Example 1: Staging customers (clean + dedupe)

Goal: One row per customer_id, most recent data, tidy columns and types.

-- stg_customers
WITH ranked AS (
  SELECT
    customer_id,
    LOWER(TRIM(email)) AS email,
    INITCAP(TRIM(first_name)) AS first_name,
    INITCAP(TRIM(last_name))  AS last_name,
    CAST(phone AS VARCHAR)    AS phone,
    UPPER(TRIM(country))      AS country_code,
    updated_at,
    ROW_NUMBER() OVER (PARTITION BY customer_id ORDER BY updated_at DESC) AS rn
  FROM raw.customers
)
SELECT
  customer_id,
  email,
  first_name,
  last_name,
  phone,
  country_code,
  updated_at
FROM ranked
WHERE rn = 1;

Checks:

  • customer_id is unique
  • emails are lowercase; country codes uppercase
  • latest updated_at wins ties

Example 2: Product dimension with SCD2

We track changes in product name and category (history preserved).

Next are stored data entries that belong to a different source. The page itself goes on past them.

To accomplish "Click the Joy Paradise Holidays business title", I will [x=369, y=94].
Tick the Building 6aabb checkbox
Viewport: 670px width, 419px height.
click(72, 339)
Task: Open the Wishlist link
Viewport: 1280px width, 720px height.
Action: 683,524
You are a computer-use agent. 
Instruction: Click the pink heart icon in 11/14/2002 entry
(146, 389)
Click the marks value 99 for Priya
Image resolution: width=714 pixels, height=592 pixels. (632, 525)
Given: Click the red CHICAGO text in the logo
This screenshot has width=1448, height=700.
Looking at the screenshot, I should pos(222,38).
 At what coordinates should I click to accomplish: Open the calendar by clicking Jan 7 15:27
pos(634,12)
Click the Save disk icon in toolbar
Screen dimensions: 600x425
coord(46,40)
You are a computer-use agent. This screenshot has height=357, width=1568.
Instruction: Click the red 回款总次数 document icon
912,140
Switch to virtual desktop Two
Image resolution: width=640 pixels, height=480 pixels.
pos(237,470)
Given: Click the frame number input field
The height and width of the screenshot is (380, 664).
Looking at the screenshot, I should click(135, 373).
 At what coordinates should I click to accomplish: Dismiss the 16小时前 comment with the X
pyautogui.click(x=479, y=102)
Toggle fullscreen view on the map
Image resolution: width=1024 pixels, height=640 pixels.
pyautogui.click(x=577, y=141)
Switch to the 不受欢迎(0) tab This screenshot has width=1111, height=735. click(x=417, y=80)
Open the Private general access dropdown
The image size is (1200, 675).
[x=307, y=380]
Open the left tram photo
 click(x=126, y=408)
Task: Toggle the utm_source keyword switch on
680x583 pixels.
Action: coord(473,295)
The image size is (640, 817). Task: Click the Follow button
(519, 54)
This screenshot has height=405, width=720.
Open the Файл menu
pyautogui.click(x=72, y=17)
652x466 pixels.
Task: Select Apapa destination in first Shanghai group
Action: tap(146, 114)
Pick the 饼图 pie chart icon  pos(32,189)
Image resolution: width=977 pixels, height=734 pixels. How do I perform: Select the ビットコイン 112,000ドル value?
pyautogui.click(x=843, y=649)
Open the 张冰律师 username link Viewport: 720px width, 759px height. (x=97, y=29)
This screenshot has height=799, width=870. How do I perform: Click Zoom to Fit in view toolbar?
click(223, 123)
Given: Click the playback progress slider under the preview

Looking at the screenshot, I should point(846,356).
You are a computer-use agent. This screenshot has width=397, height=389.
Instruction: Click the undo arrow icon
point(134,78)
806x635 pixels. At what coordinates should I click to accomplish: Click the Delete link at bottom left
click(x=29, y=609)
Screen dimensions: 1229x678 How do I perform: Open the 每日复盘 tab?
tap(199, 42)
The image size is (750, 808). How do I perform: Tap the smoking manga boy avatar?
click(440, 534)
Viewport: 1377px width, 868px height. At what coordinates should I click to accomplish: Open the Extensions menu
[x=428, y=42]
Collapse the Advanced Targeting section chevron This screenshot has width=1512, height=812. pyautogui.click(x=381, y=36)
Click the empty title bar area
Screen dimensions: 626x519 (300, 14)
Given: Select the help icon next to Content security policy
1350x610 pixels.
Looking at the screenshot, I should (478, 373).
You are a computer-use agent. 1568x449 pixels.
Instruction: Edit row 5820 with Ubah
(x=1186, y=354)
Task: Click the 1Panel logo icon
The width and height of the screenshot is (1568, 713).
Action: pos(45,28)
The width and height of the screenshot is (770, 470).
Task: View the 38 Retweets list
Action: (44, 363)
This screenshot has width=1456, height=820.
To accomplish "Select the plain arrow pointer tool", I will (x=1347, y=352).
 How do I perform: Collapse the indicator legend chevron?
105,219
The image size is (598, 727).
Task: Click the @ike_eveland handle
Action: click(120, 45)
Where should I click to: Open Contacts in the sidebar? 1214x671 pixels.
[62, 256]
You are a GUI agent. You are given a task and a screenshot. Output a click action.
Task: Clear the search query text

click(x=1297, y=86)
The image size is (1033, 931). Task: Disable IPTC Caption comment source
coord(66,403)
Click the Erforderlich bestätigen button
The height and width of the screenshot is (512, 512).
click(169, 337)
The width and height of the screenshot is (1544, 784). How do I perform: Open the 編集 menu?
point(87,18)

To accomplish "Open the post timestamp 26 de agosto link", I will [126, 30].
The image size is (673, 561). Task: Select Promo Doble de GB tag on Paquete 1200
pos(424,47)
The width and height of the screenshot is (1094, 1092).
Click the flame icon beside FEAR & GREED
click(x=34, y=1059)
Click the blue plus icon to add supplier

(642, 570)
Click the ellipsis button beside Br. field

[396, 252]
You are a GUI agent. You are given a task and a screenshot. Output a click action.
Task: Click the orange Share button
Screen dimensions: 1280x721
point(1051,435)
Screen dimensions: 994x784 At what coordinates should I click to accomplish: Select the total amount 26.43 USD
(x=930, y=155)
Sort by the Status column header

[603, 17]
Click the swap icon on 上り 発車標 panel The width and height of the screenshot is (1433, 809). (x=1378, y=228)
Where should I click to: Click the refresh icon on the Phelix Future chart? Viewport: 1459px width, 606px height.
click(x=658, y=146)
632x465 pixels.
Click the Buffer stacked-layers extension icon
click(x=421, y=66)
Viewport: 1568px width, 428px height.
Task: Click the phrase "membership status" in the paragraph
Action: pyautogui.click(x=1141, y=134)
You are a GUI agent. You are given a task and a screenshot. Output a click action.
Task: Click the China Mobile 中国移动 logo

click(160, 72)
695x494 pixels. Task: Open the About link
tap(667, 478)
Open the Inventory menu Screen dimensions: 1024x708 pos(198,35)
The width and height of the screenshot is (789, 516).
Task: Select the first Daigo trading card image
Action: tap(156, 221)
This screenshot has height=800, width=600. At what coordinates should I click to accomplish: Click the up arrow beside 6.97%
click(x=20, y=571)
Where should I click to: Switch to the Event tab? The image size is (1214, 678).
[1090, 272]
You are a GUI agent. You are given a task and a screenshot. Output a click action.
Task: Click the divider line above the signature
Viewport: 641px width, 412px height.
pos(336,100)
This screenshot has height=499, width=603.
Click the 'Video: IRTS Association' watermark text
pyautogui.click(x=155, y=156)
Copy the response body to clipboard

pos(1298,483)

Use a surrogate key product_sk and validity windows.

-- dim_product (SCD2)
-- Assume we ingest daily snapshots into stg_products with unique (product_id, snapshot_date)
WITH changes AS (
  SELECT
    product_id,
    sku,
    name,
    category,
    price,
    updated_at,
    -- Detect change vs previous snapshot
    LAG(name)     OVER (PARTITION BY product_id ORDER BY updated_at) AS prev_name,
    LAG(category) OVER (PARTITION BY product_id ORDER BY updated_at) AS prev_category
  FROM stg_products
), scd2 AS (
  SELECT
    product_id,
    sku,
    name,
    category,
    price,
    updated_at AS effective_from,
    LEAD(updated_at) OVER (PARTITION BY product_id ORDER BY updated_at) AS effective_to
  FROM changes
  WHERE (prev_name IS DISTINCT FROM name) OR (prev_category IS DISTINCT FROM category) OR prev_name IS NULL
)
SELECT
  -- surrogate key stable per version
  ABS(MOD(FARM_FINGERPRINT(CONCAT(product_id, '|', COALESCE(name,''), '|', COALESCE(category,''), '|', CAST(effective_from AS STRING))), 9223372036854775807)) AS product_sk,
  product_id,
  sku,
  name,
  category,
  price,
  effective_from,
  COALESCE(effective_to, TIMESTAMP '9999-12-31 00:00:00') AS effective_to,
  (effective_to IS NULL) AS is_current
FROM scd2;

Notes:

  • effective_from/effective_to create non-overlapping validity windows
  • is_current marks the latest active version

Example 3: Order item fact with dimensional joins

Grain: one row per order item. Join to customer and product dimensions via natural keys + validity.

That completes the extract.